[EXERCISE AIM]: The required output is the line with "Kết quả VĐQG Ukraine (23, 1373)" through the final line of the entries, each one exactly as it stands.

--- MATERIAL SHOWN ---

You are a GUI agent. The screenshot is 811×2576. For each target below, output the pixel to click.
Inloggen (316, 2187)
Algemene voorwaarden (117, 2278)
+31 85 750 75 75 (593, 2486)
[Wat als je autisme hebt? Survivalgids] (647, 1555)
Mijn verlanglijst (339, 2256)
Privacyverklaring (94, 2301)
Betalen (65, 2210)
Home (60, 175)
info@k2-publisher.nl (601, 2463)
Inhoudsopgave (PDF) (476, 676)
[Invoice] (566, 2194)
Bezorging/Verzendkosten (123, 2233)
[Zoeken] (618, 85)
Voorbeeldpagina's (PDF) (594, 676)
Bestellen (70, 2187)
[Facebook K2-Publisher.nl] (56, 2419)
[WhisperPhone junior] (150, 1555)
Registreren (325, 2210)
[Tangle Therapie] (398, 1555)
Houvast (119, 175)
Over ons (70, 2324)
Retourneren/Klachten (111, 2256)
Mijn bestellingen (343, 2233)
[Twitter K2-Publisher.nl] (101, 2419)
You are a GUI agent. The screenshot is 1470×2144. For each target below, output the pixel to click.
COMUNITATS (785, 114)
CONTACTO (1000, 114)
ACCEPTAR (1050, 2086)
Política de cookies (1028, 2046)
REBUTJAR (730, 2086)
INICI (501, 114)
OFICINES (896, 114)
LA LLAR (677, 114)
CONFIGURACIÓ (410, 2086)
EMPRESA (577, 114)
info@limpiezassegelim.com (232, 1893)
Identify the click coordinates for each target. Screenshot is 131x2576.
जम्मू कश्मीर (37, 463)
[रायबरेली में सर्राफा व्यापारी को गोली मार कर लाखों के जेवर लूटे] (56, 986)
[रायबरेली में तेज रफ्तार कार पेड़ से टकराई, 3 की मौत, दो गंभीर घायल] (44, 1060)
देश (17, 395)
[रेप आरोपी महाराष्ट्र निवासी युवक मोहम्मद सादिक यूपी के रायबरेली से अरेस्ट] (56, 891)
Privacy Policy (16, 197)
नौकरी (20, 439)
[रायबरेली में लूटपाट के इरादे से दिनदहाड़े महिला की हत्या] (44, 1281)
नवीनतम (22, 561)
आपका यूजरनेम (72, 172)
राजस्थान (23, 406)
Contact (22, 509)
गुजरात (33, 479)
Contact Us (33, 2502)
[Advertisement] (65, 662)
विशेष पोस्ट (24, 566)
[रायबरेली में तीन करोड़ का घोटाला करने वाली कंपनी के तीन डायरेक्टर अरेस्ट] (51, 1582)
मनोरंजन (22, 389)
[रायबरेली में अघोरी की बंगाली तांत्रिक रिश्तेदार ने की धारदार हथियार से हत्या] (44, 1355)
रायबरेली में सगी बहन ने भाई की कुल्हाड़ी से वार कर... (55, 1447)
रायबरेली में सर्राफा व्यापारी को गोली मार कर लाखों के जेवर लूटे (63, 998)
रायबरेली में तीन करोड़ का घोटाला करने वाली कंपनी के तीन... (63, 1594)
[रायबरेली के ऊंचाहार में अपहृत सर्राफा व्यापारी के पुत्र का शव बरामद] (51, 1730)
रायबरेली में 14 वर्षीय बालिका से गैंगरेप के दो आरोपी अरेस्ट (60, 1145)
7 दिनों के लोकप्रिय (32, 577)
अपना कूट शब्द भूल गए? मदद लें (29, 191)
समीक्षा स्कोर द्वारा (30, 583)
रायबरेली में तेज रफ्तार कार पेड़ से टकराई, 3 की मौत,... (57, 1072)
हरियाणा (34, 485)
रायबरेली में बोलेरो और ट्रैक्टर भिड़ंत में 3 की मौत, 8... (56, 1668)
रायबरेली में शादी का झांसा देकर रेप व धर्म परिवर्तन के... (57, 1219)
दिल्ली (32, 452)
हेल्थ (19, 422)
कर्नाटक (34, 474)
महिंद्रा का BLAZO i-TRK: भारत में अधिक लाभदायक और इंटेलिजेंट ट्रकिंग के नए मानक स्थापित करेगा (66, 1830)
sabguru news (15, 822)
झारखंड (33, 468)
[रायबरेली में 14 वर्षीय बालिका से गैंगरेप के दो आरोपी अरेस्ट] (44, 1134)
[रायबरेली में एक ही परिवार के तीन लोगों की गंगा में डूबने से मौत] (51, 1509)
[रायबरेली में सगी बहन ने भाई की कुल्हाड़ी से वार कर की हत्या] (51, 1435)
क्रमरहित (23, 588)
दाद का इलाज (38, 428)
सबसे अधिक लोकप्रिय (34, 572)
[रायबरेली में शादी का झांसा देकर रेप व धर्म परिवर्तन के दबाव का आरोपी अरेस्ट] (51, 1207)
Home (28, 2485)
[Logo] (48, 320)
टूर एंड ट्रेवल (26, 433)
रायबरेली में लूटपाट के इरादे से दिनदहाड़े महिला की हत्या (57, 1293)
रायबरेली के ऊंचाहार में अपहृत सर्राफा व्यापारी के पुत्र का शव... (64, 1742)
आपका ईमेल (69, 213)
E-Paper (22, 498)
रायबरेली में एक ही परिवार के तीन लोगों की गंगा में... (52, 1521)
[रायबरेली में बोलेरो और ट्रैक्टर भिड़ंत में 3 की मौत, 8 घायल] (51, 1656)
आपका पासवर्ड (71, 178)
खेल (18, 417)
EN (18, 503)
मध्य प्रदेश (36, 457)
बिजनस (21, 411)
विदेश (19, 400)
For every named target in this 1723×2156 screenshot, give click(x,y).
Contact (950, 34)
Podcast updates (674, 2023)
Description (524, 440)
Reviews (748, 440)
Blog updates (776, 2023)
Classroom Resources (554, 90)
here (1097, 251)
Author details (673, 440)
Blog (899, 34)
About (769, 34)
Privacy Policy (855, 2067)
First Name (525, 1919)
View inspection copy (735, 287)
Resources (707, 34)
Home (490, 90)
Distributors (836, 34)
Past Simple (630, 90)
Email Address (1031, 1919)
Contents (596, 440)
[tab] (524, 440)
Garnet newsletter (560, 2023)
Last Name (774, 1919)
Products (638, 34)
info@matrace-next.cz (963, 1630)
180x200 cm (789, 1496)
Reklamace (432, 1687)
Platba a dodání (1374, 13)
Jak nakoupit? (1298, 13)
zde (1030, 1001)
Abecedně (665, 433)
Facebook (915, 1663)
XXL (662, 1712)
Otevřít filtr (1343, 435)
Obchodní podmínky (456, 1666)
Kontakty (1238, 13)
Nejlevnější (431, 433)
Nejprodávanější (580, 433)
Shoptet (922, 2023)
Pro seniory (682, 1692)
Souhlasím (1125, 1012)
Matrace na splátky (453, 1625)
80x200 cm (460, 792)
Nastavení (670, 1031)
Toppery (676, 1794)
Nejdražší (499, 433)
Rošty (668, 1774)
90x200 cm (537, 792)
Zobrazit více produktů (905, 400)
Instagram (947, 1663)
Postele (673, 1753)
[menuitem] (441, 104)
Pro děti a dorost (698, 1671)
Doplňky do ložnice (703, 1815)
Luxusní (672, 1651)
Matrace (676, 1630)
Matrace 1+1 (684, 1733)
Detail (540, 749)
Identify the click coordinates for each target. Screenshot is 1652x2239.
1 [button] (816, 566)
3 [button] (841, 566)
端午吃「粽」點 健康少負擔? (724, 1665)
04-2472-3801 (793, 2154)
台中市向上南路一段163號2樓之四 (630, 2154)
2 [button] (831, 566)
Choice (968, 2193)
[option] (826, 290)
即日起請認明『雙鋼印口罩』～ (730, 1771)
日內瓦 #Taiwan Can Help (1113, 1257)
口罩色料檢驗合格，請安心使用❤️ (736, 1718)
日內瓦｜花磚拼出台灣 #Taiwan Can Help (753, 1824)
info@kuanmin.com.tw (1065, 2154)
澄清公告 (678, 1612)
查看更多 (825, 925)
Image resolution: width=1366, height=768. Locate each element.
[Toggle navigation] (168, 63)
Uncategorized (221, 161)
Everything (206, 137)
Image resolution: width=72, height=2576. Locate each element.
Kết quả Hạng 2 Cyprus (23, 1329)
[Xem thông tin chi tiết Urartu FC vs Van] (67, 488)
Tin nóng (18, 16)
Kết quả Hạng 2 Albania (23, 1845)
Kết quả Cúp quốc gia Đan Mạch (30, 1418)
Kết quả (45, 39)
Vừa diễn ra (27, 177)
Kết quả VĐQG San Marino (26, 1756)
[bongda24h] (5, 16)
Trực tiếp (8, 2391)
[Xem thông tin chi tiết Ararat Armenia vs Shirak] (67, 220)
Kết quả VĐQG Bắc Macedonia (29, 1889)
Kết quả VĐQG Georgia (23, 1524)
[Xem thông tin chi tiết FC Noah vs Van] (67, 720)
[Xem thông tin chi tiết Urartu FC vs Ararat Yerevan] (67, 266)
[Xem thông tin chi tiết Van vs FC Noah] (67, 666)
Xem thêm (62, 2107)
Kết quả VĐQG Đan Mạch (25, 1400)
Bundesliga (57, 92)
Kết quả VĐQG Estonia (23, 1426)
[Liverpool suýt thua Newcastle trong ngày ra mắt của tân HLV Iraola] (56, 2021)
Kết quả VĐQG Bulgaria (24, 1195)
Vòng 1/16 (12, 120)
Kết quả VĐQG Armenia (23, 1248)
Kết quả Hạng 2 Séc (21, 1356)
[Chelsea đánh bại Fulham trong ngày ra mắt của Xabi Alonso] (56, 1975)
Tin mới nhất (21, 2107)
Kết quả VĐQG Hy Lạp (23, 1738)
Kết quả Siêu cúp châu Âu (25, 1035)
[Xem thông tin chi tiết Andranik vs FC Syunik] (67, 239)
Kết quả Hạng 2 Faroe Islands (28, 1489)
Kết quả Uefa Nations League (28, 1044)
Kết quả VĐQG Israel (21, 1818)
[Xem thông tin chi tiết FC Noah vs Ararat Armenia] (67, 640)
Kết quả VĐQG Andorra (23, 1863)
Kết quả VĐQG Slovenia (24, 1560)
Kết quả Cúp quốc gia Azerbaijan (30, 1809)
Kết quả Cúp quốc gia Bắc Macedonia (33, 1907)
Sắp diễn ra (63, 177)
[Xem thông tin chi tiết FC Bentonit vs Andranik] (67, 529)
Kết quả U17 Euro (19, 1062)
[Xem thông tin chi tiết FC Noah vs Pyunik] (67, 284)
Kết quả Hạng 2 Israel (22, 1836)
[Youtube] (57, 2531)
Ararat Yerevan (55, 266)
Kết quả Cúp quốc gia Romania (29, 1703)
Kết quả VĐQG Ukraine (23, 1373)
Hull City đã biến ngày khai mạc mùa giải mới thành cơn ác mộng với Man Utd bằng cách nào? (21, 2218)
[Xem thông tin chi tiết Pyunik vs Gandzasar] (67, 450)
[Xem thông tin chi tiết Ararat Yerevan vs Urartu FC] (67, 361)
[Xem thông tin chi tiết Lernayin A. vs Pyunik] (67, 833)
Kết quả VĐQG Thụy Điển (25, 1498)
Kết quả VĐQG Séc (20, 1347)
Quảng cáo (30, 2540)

---

[ANSWER BOX]:
Kết quả VĐQG Ukraine (23, 1373)
Hull City đã biến ngày khai mạc mùa giải mới thành cơn ác mộng với Man Utd bằng cách nào? (21, 2218)
[Xem thông tin chi tiết Pyunik vs Gandzasar] (67, 450)
[Xem thông tin chi tiết Ararat Yerevan vs Urartu FC] (67, 361)
[Xem thông tin chi tiết Lernayin A. vs Pyunik] (67, 833)
Kết quả VĐQG Thụy Điển (25, 1498)
Kết quả VĐQG Séc (20, 1347)
Quảng cáo (30, 2540)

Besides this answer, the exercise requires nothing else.